=== Text shown ===
There are some studies supporting augmented ACLR or ACL repair31,32. Bachmaier et al.21 pointed out that internal bracing resulted in improved stabilization for ACL repair. Internal bracing had a crucial role in improving the potential stability of ACL repair at loads occurring during normal daily activity. The added strength of the internal brace allowed for reduced peak loads on the repaired ACL as well as restriction of gap formation to less than 3 mm at loads up to 350 N. Internal brace improvements in the mechanical characteristics of current ACL repairs enable reduced gap formation and allow for early range of motion and accelerated rehabilitation. Bachmaier et al.29 also compared the dynamic elongation, stiffness, and ultimate failure load of samples with small-diameter soft tissue grafts for ACLR with and without high-strength suture tape reinforcement. They found that independent suture tape reinforcement of soft tissue grafts in ACLR leads to significantly reduced elongation and a higher ultimate failure load without stress shielding the soft tissue graft. During early rehabilitation, the internal brace theoretically also protects the repaired ligament during the accelerated rehabilitation process27,28,33. The rationale behind the use of internal brace system fixation is to provide “independent” load-sharing fixation that improves the structural properties of the primary fixation with interference screws. The internal brace can also augment small-diameter autografts or provide additional support in a revision ACLR situation.
===
* _The problem_
Carry on the passage on internal bracing in ACL repair and reconstruction from the point where it stops.
=== Dataset section ===
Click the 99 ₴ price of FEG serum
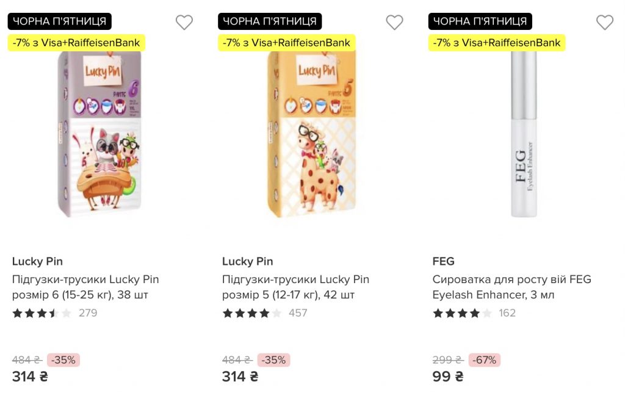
===
* _Task output_
The novel internal brace technique for ACLR at the tibial site offers several potential advantages. (1) The ultimate load is higher. This internal brace augmentation technique uses No. 2 high-strength sutures (Smith and Nephew) for internal brace augmentation. The ultimate failure load of the internal brace was approximately 566.04 ± 57.68 N in our study, which exceeds 500 N. (2) The internal brace contributes to the creation of an “independent” stable system during biological healing, protects the graft and allows for accelerated rehabilitation. Scientific evidence indicates that most graft tissue loses a considerable amount of its initial strength and stiffness during the early rehabilitation period33,34. Through the addition of an internal brace, the reconstructed ACL could be enhanced to minimize tissue elongation and prevent even further loss of tension during the revascularization and remodeling phase, potentially minimizing ACL allograft retention.
There are some limitations in our study. (1) This study used a porcine model instead of young human cadaveric knees; however, because of its availability and because the structural and material properties of porcine tissue are similar to those of the tissue of young humans, we decided to perform our study on a widely used porcine model35,36. (2) This biomechanical study focused on time-zero outcomes only; these tests were performed with nonphysiologic force, creating only worst-case scenarios. (3) We could not study the healing process of the graft fixed to the bone over time, and no data exist regarding clinical outcomes. (4) There may be possible stress shielding of the graft and potential for over constraining the joint clinically. Therefore, we should fix the ACL on the tibia first in full hyperextension and then fix the internal brace on the tibia with a Swive lock with a knotless anchor. Both fixed with 80 N of force was maintained with a pulley system. (5) Further clinical studies should be conducted to determine whether this technique results in enough strength and stiffness to allow for early accelerated postoperative rehabilitation; the clinical effect of our internal brace technique is still a matter of further research.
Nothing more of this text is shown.